# SOURCE DOCUMENT start

He next examined the Brora coal field in Sutherlandshire, and demonstrated its claim to be considered of the Oolite series, in the same manner as the coal of the Scarborough and Whitby beds. Subsequently, in company with Professor Sedgwick, he showed the identity of MacCulloch's primary sandstone with the true old red sandstone.

Prepared by his geological investigations at home, he set out in 1828, accompanied by Mrs. Murchison and Mr. (now Sir C.) Lyell, to study the extinct volcanoes of Auvergne, and the geology of the north of Italy, visiting Paris, Auvergne, the south of France, Nice, and Turin. A portion of the results of this journey was made public in three memoirs, the joint production of the two geologists. The subjects of these memoirs are the excavation of valleys, as illustrated by the volcanic rocks of Central France, the tertiary strata of the Cantal, and the tertiary fresh-water strata of Aix, in Normandy.

# SOURCE DOCUMENT end
# DATA FOR THIS EXERCISE start

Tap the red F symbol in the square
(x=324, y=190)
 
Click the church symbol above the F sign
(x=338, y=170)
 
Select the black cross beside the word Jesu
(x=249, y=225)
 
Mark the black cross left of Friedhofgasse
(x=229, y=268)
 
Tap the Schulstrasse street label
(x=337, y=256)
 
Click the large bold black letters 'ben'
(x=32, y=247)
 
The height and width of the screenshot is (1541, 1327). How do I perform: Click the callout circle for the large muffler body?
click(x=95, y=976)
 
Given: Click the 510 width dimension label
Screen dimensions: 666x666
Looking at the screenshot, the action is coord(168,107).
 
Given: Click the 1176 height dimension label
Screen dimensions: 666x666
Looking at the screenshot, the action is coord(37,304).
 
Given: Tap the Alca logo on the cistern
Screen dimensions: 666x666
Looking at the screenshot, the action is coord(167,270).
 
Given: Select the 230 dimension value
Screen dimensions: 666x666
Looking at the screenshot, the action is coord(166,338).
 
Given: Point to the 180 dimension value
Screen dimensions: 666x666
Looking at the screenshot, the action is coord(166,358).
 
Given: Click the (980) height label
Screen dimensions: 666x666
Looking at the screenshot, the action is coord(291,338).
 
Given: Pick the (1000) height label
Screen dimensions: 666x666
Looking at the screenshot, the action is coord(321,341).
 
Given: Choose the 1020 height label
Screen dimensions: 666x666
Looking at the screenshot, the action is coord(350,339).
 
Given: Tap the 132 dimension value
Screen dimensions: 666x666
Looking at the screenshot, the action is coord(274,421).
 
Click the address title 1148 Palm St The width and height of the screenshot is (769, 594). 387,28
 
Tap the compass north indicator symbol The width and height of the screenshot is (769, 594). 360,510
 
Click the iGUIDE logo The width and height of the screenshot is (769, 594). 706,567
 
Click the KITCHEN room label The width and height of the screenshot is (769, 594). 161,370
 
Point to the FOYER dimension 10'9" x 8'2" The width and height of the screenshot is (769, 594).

# DATA FOR THIS EXERCISE end

_TASK REQUIREMENTS_:
- A) In the passage on the geological studies above, condense the paragraph beginning "He next examined the Brora coal field" into a shorter version that keeps its main facts.
- B) Reproduce all of the records above word for word, from the first one to the last.

_ANSWERS PROVIDED_:
- A) He studied the Brora coal field in Sutherlandshire and showed that, like the Scarborough and Whitby coal beds, it belongs to the Oolite series. Later, working with Professor Sedgwick, he showed that MacCulloch's primary sandstone is the true old red sandstone.

- B)
Tap the red F symbol in the square
(x=324, y=190)
 
Click the church symbol above the F sign
(x=338, y=170)
 
Select the black cross beside the word Jesu
(x=249, y=225)
 
Mark the black cross left of Friedhofgasse
(x=229, y=268)
 
Tap the Schulstrasse street label
(x=337, y=256)
 
Click the large bold black letters 'ben'
(x=32, y=247)
 
The height and width of the screenshot is (1541, 1327). How do I perform: Click the callout circle for the large muffler body?
click(x=95, y=976)
 
Given: Click the 510 width dimension label
Screen dimensions: 666x666
Looking at the screenshot, the action is coord(168,107).
 
Given: Click the 1176 height dimension label
Screen dimensions: 666x666
Looking at the screenshot, the action is coord(37,304).
 
Given: Tap the Alca logo on the cistern
Screen dimensions: 666x666
Looking at the screenshot, the action is coord(167,270).
 
Given: Select the 230 dimension value
Screen dimensions: 666x666
Looking at the screenshot, the action is coord(166,338).
 
Given: Point to the 180 dimension value
Screen dimensions: 666x666
Looking at the screenshot, the action is coord(166,358).
 
Given: Click the (980) height label
Screen dimensions: 666x666
Looking at the screenshot, the action is coord(291,338).
 
Given: Pick the (1000) height label
Screen dimensions: 666x666
Looking at the screenshot, the action is coord(321,341).
 
Given: Choose the 1020 height label
Screen dimensions: 666x666
Looking at the screenshot, the action is coord(350,339).
 
Given: Tap the 132 dimension value
Screen dimensions: 666x666
Looking at the screenshot, the action is coord(274,421).
 
Click the address title 1148 Palm St The width and height of the screenshot is (769, 594). 387,28
 
Tap the compass north indicator symbol The width and height of the screenshot is (769, 594). 360,510
 
Click the iGUIDE logo The width and height of the screenshot is (769, 594). 706,567
 
Click the KITCHEN room label The width and height of the screenshot is (769, 594). 161,370
 
Point to the FOYER dimension 10'9" x 8'2" The width and height of the screenshot is (769, 594).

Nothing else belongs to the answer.